Maximizing REE Enrichment by Froth Flotation of Alaskan Coal Using Box-Behnken Design

Abstract

Rare earth elements (REEs) and their compounds are essential in a multitude of mundane and sophisticated applications such as renewable energy technologies, catalysts, medicine, and defense applications. The global supply deficit could be attributed to the destabilization of REE market that has, as a result, incentivized indigenous production of REEs. Cost-effective and environmentally benign opportunities are being explored for the production of REEs from non-conventional mineral sources including coal and coal by-products to stabilize the supply chain. Coal from Healy coal mine and Wishbone Hill deposits in Alaska have been quantified for REEs and were found to possess elevated total REE concentrations as compared to world average levels (60–70 ppm). The objective of the study was to concentrate the REEs in the froth phase by froth-flotation of the fine size fraction (< 75 μm). A Box-Behnken design of experiment was employed to ascertain the main and interaction effects of operational parameters on response variable by analyzing 3D response surfaces.
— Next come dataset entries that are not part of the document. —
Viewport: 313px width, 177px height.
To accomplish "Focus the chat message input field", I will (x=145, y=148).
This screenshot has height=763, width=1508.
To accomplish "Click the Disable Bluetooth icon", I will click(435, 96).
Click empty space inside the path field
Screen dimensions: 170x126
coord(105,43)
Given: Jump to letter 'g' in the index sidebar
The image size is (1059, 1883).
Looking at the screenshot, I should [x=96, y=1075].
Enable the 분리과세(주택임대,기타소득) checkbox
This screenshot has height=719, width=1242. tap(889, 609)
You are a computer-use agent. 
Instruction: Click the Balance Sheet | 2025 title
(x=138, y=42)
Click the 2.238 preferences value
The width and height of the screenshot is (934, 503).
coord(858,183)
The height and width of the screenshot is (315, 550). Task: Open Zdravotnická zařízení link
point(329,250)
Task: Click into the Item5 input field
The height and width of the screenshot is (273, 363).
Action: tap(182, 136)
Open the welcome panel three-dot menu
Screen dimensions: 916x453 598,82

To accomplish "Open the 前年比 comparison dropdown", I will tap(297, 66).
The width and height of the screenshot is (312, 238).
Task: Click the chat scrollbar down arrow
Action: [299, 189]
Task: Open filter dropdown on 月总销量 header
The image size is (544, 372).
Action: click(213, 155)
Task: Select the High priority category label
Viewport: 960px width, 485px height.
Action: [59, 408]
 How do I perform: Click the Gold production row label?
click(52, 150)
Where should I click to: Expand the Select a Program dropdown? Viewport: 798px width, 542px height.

Experiments were carried out to maximize REE recovery and concentration by modeling and optimization of three operating variables (frother dosage, pulp density (% solids), and collector dosage). Based on the results, the optimum flotation conditions for maximum recovery at an elevated concentration of REEs in the froth fraction was obtained at 4.2% solids and 32.7 ppm of frother dosage for Healy sample and 10% solids and 37.9 ppm of frother dosage for Wishbone Hill coal sample. The quadratic relationship between the input and response variable was found to be independent of collector dosage suggesting good surface hydrophobicity and floatability of the two coal samples.